Nos encontramos en un momento desagradable, pero de una profunda comprensión. La situación es sucia, pero la suciedad la vemos limpiamente. Es una suciedad de una notable nitidez.
Si de algo ha servido la pasividad del presidente Rajoy con los independentistas catalanes (una pasividad que –por mucho que se ajuste a su carácter– ha tenido más de impotencia que de paciencia), ha sido para que podamos verlos en su integridad: cocidos en su propia salsa, sin intermediación. El esquema ha sido el del adolescente que está pidiendo a gritos que el padre le pare los pies; esas prevenciones contra “los tanques” que nunca llegaban eran secretamente una invocación. Pero el desvanecimiento de la autoridad los ha dejado abandonados a sí mismos: de este modo, han expresado y exhibido su calaña hasta las heces, mostrando el tipo de bicharracos que son.

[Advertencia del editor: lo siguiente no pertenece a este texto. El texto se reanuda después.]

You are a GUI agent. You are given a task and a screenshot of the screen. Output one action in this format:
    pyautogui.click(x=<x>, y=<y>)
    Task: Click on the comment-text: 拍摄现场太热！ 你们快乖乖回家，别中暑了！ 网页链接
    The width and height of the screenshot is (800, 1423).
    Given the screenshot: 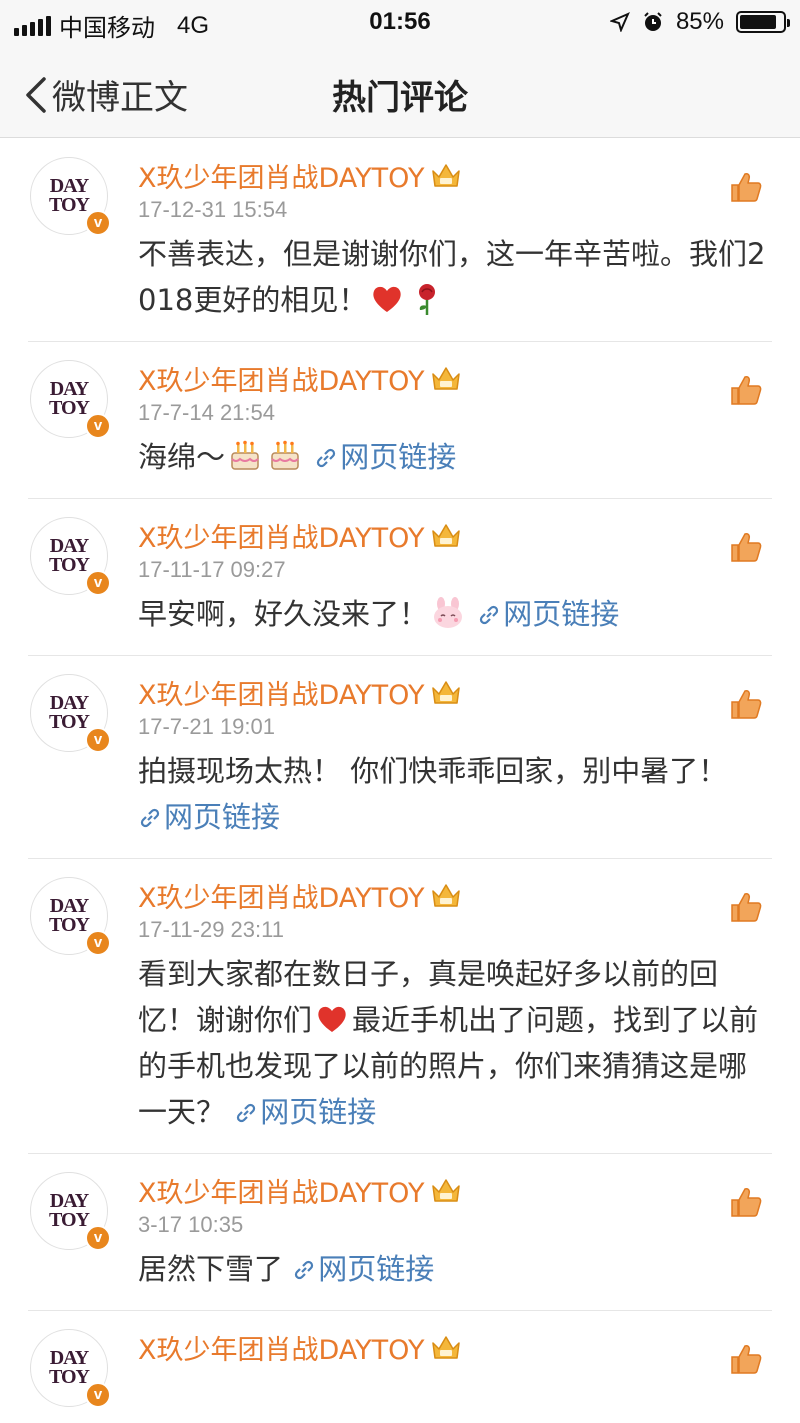 What is the action you would take?
    pyautogui.click(x=455, y=794)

Uno se propone ser civilizado y hasta moderar el tono, por si contribuyera en algo. Pero se enciende ante tanta basura. Y ante el hecho de que toda esta agresividad gratuita, innecesaria, impresentable y soez la están ejerciendo contra un Estado democrático, contra los ciudadanos españoles y contra la mitad como mínimo de sus conciudadanos catalanes. La patología es que disfrazan la agresión de victimismo, en un juego sórdido que es para vomitar.
A la pregunta de ¿qué se ha hecho mal?, uno está tentado de decir: ¡todo! Porque lo que se ha hecho mal ha sido permitírselo todo durante cuarenta años. Lo que hemos hecho mal ha sido lo que no hemos hecho.
Estábamos, en realidad, vendidos. Franco dejó inservible el patriotismo español. Hacía falta una purga, una cuarentena. Todavía a mí, que tenía nueve años cuando el dictador murió, me da reparo coger una bandera española; y de hecho, no la he cogido nunca. Pero esta reticencia (mía y de todos) que, en la práctica, se tradujo en décadas españolas de una incomparable relajación patriótica –que va camino de ser ya nuestro gran tesoro biográfico–, fue aprovechada por los que sí esgrimían una “patria” incontaminada de franquismo: los nacionalistas. De este modo quedaron impunes para ir desarrollando sin obstáculos su propia modalidad de franquismo...
Con frecuencia me acuerdo del verso de Rimbaud: “Por delicadeza perdí mi vida”. La delicada España de la Transición –delicada, sí, digan lo que digan– se va a ir al garete justo por su delicadeza. Seremos los sudistas de nuestro propio país; pero esta vez la derrota será bella, porque será la de los buenos: la de los que estaban contra la esclavitud. Rosa Parks en el autobús de Garganté.